◆ **Provided material**:

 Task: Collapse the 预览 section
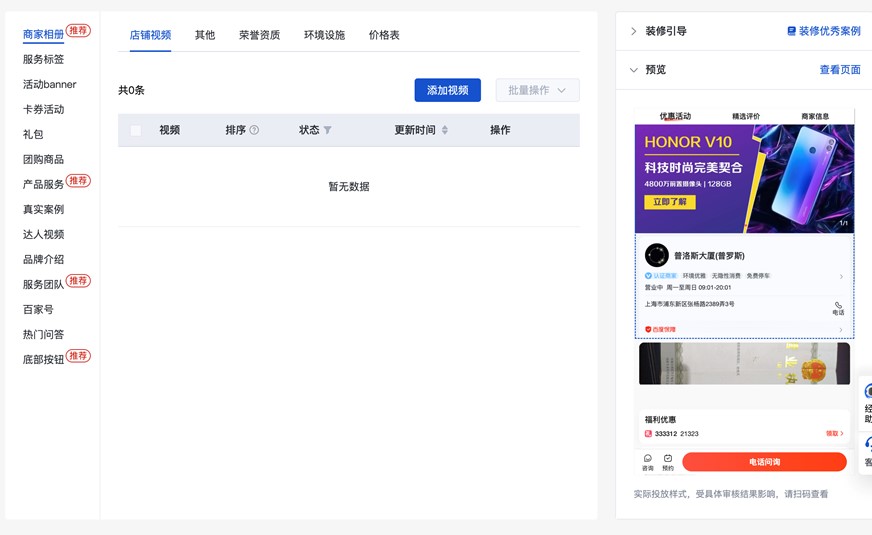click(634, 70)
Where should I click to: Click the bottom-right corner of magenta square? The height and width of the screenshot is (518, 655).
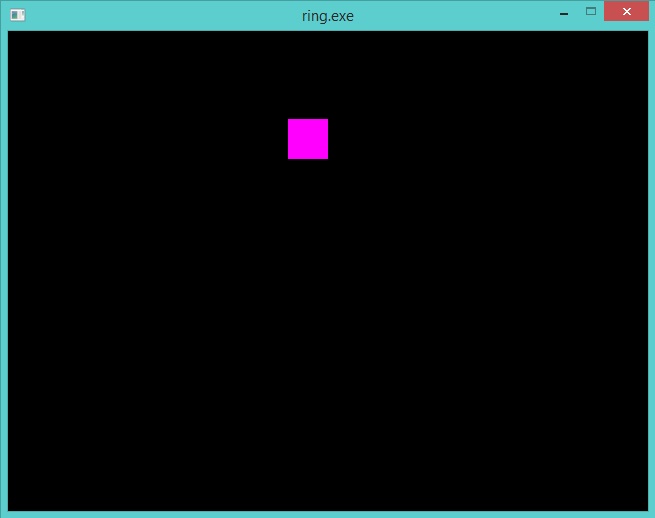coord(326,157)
==
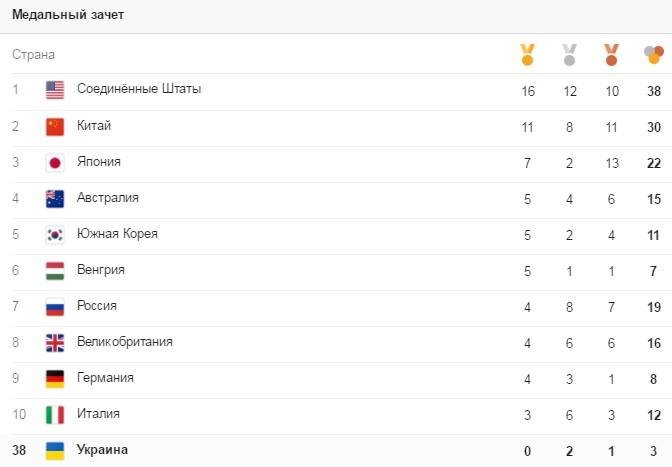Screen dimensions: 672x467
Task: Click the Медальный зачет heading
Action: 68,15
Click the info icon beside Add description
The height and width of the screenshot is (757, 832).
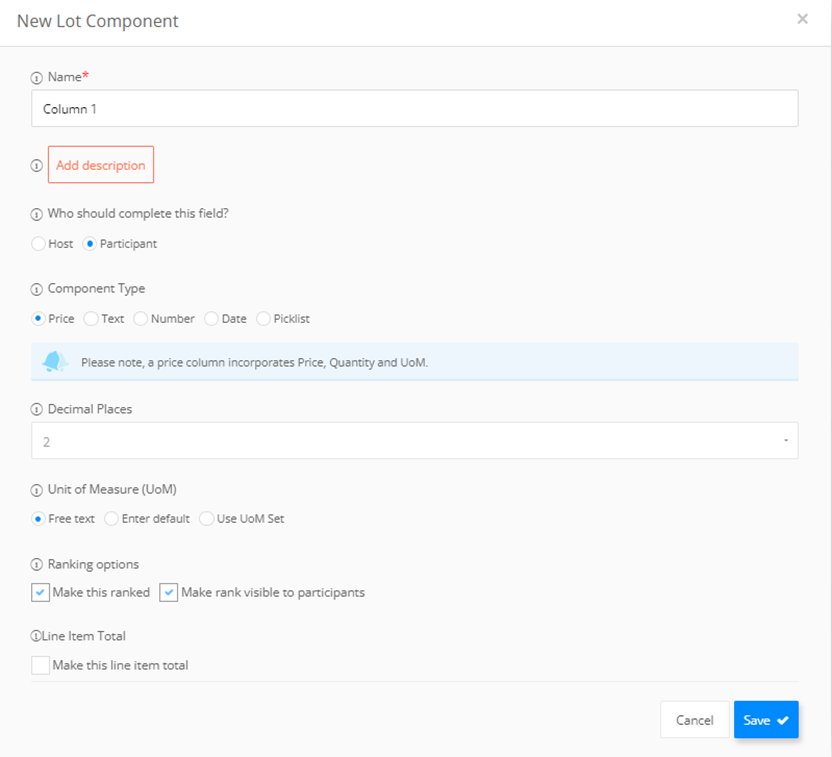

◆ **Exercise directions**:
Using the data above, print exactly the lines from the line that contains "Click the info icon beside Add description" through the line that contains "The height and width of the screenshot is (757, 832).", with both included.

◆ **Result of this exercise**:
Click the info icon beside Add description
The height and width of the screenshot is (757, 832).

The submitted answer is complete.